══ Task data

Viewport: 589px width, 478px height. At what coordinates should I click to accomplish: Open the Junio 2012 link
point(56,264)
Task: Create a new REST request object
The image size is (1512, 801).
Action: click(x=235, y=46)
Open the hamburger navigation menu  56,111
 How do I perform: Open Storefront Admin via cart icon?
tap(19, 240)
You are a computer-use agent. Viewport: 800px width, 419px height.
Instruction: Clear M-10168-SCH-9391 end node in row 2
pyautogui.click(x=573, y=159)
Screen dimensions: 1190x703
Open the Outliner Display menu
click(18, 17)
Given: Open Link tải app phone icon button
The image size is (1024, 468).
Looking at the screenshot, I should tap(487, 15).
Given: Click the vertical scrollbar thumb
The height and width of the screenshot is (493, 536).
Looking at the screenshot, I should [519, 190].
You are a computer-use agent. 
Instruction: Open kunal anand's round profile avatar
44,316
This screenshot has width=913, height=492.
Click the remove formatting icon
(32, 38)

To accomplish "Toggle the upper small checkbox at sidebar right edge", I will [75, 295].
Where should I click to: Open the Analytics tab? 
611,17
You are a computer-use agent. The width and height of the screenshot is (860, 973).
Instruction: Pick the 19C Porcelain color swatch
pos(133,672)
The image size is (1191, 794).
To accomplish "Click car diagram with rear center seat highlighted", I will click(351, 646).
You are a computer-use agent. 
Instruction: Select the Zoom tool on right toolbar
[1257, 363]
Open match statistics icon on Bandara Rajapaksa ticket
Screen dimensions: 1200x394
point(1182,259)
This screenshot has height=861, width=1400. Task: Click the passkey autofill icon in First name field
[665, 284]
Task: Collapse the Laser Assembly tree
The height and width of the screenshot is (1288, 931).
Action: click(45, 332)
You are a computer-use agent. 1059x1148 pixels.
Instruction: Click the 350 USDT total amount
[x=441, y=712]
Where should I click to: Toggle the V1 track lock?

════

Copy the records word for word, starting at the line that contains "Open the hamburger" and continuing through the last line of the records.

• _Exercise output_:
Open the hamburger navigation menu  56,111
 How do I perform: Open Storefront Admin via cart icon?
tap(19, 240)
You are a computer-use agent. Viewport: 800px width, 419px height.
Instruction: Clear M-10168-SCH-9391 end node in row 2
pyautogui.click(x=573, y=159)
Screen dimensions: 1190x703
Open the Outliner Display menu
click(18, 17)
Given: Open Link tải app phone icon button
The image size is (1024, 468).
Looking at the screenshot, I should tap(487, 15).
Given: Click the vertical scrollbar thumb
The height and width of the screenshot is (493, 536).
Looking at the screenshot, I should [519, 190].
You are a computer-use agent. 
Instruction: Open kunal anand's round profile avatar
44,316
This screenshot has width=913, height=492.
Click the remove formatting icon
(32, 38)

To accomplish "Toggle the upper small checkbox at sidebar right edge", I will [75, 295].
Where should I click to: Open the Analytics tab? 
611,17
You are a computer-use agent. The width and height of the screenshot is (860, 973).
Instruction: Pick the 19C Porcelain color swatch
pos(133,672)
The image size is (1191, 794).
To accomplish "Click car diagram with rear center seat highlighted", I will click(351, 646).
You are a computer-use agent. 
Instruction: Select the Zoom tool on right toolbar
[1257, 363]
Open match statistics icon on Bandara Rajapaksa ticket
Screen dimensions: 1200x394
point(1182,259)
This screenshot has height=861, width=1400. Task: Click the passkey autofill icon in First name field
[665, 284]
Task: Collapse the Laser Assembly tree
The height and width of the screenshot is (1288, 931).
Action: click(45, 332)
You are a computer-use agent. 1059x1148 pixels.
Instruction: Click the 350 USDT total amount
[x=441, y=712]
Where should I click to: Toggle the V1 track lock?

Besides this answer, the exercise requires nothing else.